* _ページ抜粋_:
╔══

メガネ(2)★ヴィパッサナー瞑想合宿(2b)

2019.02.28 06:43

瞑想と食事

◆小食過ぎた

 瞑想と食事の関係については前回のレポートでも触れたが、今回もさらにその密接でデリケートな関係を実感した。  

 前回の経験から食べ過ぎてしまえば眠気が来てよい瞑想ができないことは分かっていた。しかし今回は、最初の数日は小食になりすぎてエネルギー切れになった。

 食事は、朝と昼の二回。それぞれ玄米のおこわがお碗に4分の1から5分の1。そして味噌汁と工夫がこらされた何種類かのおかずが少々だ。それでもこの合宿の常連の人たちは、出されたものの半分は残すという。

  私も、2日目の朝は常連の平均より多めだったが、2日目の昼からは、かなり抑え始めた。玄米は3口ほど。つまり小さじに3杯ほどにした。おかずも出されたものをそれぞれ半分は残し、まったく手をつけないものもあった。それでも不思議と空腹感はなかった。

  ところがこれでも、あるパターンで眠気が襲った。4時に起床して身支度を整えてから朝食(5時10分)までの瞑想は、たいてい充実する。これは、前日、就寝前の補給(玄米粉末とココアに蜂蜜、黒砂糖などを加えたもの)によるエネルギーが残っているかららしい。

  が、小一時間の朝食が終わる6時ごろからの瞑想は、猛烈な眠気けが襲う。7時半から始まるダンマトーク(所長の講話)も前半は眠気との必死の戦いだった。ところが講話の途中から急に頭が冴え、眠気が吹き飛ぶ。このパターンが二日続いた。

◆適量  

  最初これば食べすぎによるのかと思ったが、事実は逆だった。同じ量を食べても昼食の後は眠気がこなかった。ダンマトークの途中で急に頭が冴え始めたのは、朝食で食べたものが腸にまわって吸収されはじめる時間と一致する。それ以前は、完全にエネルギー切れの状態で眠気に襲われていたのだ。

╚══

* _提供された記録_:
╔══

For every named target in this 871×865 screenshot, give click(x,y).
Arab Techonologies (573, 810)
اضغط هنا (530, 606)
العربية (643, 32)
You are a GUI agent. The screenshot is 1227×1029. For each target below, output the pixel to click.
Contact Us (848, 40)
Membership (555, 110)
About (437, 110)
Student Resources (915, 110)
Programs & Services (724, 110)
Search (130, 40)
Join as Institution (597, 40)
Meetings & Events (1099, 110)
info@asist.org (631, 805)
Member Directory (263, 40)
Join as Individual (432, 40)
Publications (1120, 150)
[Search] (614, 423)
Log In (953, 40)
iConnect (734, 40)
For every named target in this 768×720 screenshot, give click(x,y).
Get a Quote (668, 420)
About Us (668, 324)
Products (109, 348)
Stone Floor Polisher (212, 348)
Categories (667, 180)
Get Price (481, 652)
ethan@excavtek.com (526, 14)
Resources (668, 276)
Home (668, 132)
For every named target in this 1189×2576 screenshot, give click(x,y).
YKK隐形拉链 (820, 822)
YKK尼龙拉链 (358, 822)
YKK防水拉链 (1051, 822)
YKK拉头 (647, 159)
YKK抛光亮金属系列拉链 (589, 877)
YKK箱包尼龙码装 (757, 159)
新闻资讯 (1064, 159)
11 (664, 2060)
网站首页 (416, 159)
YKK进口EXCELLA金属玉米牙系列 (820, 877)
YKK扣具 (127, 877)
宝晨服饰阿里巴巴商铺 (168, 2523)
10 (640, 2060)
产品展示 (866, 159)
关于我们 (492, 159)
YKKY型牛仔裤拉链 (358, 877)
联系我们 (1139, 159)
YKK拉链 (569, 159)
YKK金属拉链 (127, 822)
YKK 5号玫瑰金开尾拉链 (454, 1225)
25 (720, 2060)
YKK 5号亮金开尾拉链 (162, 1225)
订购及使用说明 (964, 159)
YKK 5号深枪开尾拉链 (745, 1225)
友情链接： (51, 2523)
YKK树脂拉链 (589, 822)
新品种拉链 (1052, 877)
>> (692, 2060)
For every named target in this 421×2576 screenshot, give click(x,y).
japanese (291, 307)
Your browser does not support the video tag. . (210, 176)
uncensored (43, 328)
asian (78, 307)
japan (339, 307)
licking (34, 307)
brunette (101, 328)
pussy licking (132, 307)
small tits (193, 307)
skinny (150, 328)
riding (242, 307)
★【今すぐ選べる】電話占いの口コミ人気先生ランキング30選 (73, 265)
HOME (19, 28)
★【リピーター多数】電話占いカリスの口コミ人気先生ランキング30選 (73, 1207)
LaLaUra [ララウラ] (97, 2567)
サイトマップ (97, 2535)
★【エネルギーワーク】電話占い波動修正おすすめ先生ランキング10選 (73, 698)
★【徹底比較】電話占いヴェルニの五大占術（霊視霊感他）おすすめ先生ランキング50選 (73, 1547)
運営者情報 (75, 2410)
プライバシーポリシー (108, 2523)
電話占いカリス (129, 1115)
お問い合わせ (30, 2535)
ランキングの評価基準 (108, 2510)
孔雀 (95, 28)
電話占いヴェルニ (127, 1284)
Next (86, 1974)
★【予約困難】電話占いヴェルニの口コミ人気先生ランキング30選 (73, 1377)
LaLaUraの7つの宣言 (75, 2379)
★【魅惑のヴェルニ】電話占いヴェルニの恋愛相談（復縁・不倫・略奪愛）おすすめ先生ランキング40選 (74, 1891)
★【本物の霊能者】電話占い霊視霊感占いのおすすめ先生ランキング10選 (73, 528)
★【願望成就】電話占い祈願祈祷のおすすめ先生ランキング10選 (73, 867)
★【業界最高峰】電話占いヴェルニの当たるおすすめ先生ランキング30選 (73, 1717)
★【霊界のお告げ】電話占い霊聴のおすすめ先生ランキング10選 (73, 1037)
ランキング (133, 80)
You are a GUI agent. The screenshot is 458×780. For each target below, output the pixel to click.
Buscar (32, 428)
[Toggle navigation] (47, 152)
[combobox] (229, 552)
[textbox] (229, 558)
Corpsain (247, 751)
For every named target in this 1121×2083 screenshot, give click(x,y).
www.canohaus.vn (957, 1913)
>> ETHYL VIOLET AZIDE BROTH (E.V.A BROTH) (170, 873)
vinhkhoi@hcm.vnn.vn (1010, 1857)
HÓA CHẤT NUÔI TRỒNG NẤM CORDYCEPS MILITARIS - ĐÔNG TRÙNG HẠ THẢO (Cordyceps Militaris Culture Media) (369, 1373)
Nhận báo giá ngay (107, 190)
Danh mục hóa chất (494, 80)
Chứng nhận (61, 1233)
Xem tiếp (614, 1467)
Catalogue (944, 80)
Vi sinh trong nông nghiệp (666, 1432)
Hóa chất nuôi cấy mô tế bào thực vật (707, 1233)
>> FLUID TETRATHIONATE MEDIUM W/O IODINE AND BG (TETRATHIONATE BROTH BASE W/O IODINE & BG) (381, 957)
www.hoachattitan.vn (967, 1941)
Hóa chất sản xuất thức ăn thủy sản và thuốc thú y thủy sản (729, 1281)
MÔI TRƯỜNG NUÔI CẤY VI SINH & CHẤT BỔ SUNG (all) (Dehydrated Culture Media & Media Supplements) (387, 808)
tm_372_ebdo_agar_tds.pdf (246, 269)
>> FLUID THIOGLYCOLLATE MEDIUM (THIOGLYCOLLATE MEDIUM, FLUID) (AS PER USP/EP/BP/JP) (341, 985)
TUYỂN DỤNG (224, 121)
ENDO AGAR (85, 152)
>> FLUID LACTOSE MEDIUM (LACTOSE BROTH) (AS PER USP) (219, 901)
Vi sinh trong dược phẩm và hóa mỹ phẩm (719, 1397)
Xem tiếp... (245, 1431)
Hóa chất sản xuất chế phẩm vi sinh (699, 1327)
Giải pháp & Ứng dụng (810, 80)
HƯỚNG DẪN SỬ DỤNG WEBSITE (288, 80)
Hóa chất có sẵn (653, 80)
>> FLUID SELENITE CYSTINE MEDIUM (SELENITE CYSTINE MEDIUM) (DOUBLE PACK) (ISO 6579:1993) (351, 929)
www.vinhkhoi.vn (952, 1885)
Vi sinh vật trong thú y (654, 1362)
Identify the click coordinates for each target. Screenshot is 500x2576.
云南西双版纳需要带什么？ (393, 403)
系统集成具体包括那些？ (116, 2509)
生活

╚══

* _課題の説明_:
瞑想合宿での食事について書かれた抜粋を、最後の文の次から書き進めること。 これらの記録は抜粋の内容とは関係がない。

* _出力_:
  その証拠に、4日目から起床間もなく蜂蜜入りの野菜ジュースを一杯半ほど補給した。すると朝食後からダンマトーク途中までの眠気がほぼ一掃されたのだ。  

  2日目の夜、猛烈な眠気が襲い瞑想にならなかったのも、補給が不十分でエネルギー不足の上に風呂に入り、さらにエネルギーを奪われたかららしかった。

  食事の量が少なすぎるのではないかという先生のアドバイスもあり、4日目からやや多めにした。玄米おこわは4口。おかずも多めに食べた。夕方や夜の補給も多めに取るようになった。  自分の適量がおおよそつかめ、瞑想も安定し始めた。

◆食事という条件  

 ここで瞑想と食事のことに触れたのは、瞑想を進めていく上で食事の調整が大きな影響をもち、それを抜きにしては充実した瞑想はできないと強く感じたからだ。2日目、3日目あたりまでは食事の調整がうまくいかず、眠気と戦う時間が多かった。

  4日目あたりからは、自分の適量をおおざっぱに掴むことができ、最低限の条件は整った。しかし、それはあくまでも眠気に襲われないための条件であって、高度の瞑想をするための食事の調整はさらにさらに奥深いものがあるようだった。

  地橋先生は、食事に関して100パーセント完璧ということはないとおっしゃっていた。どのような条件がどのように重なって充実した瞑想が可能になるのか、長年研究してきた地橋先生にも完全な答えは得られないとのことだった。

  いずれにせよ、瞑想と食事の関係についてこれほど実践的に研究を重ねてきた人も少ないのではないか。少なくとも私が読んだ瞑想関係の本の中で食事との関係に詳しく触れたものを知らない。ヨーガ関係では少し読んだ記憶があるが。

◆食事も瞑想だ

  ヴィパサッナー瞑想では、食事中の一挙手一投足、噛むという一回一回の動作までもが瞑想として行われる。 食事は、箸の上げ下ろしから、おかずを掴み口に運ぶ動き、お椀や湯飲み茶碗を掴んだり離したりする動き、食べ物を口に入れ、噛み、味わい、飲み込む行為など多様な動きがある。それら一つ一つを信じられないほどゆっくりとしたスピードで、しかも区切りを入れてラベリングしつつサティする。

  動作が多様なので、歩行瞑想よりもサティに集中しやすいかもしれない。前回この合宿に参加したときも食事の瞑想は好きだった。今回も張り切って臨んだ。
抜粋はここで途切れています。